しかし、定期的に魔力を供給する必要がある。 術者本人であるドロセルが学院に居る時は、彼女自身の魔力で補っていたのだが、いない時は誰かが供給をしなければならない。
それ用の人間を雇うという話にはなったのだが、すぐに雇えるわけもなく、それまでは泥セル以外の先生が代わりに供給することとなっていた。
そして今日はツルハゲとコシャックがその役割を担うこととなっていたのだが、二人はどうせ何もないだろうとサボり、学院内で酒を飲んでいたのである。
「もうすぐ他の先生方もここに来ますから、そこでは毅然とした態度で臨まねばなりませんぞ」
コシャックの言葉にツルハゲは何度もうなずいた。
ほどなくして、他の教師たちも学院長室に到着した。
そこでコシャックは今回の一件は生徒会と学院長の力を借りてなんとかするので、決して口外しないようにと釘を刺した。
保守的な考えを持っている教師たちは、なんら抵抗することなくその話を受け入れたのだった。
「――では、皆さんはことを荒立てることなく普通に過ごしていただけますようお願い致します」
コシャックが解散の宣言する。――と同時に扉が開いた。
そこには腕を組んで仁王立ちしているカイアの姿。
「か、カイア君どうして君がこんなところに……」
カイアは先生たちのその質問に答えることなく、副学院長の方へ向かって真っすぐ歩いていく。

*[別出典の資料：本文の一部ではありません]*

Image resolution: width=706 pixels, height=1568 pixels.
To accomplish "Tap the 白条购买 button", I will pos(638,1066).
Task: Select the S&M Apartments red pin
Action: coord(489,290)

教師たちはそのただならぬ気迫に押され、自然と彼女に道を作っていた。
「ルティ・ニカレツリーが誘拐されたとお聞きしました。 先生方はここで一体何をしているのですか?」
いつもより低く、ゆっくりとしたしゃべり方で語るカイア。
「そ、それなら安心したまえ。 もうあと数分で学院長と生徒会、あとヴァルナダ先生もお帰りになられる。 彼らが居ればすぐに見つかるだろう」
コシャックが張り付いたような笑顔で吐いた言葉は、カイアには響かない。
「あと数分?」
カイアが手をついていた机が、音を立てて壊れる。
「ザルカン連邦国からクアドリア王国までは、マルシア共和国かイシュタール教国を通らねばなりませんよね。 無難にマルシアからこっちに帰ってくるとしても、船に乗ならねばなりません。 今回の出張の日程を調べたら、どうやら今日の午後に仕事が終わるようでした。 そこからうちの学院にそんな早く帰ってこれるわけありませんよね?」
それを聞いたコシャックとツルハゲは、心拍数がどんどん上昇していきていた。
「カイア君、今回誘拐されたのは、ニカレツリー家というまだまだ無名の家の子供です。 アルロア家のような一流の貴族ならまだしも、そこまで騒ぎ立てるような人材ではないのです」
コシャックがそう言うと、ツルハゲも必死で首を縦に振る。
「……ニカレツリー家だから」
カイアが奥歯を強く噛めしめたことでガキッという鈍い音が、口元から鳴る。
(「わかっておりますわ! だからこれはワタクシが勝手にお友達と思っているだけですわ。それくらい受け取ってくださいまし!!」)
ふとカイアの頭の中に、ルティの言葉がよぎる。
「カイア君申し訳ないが、今日はもう家に――」
コシャックの猫なで声をよそに、カイアは三歩ほど後ろに下がる。
「お願いします。 ルティの捜索を軍や騎士団、ギルドに依頼してください。 私の大切な…………友人をどうか助けて下さい」
大貴族の娘であり、世界一の魔女の弟子であるカイア・アルロアは頭を下げてそう願う。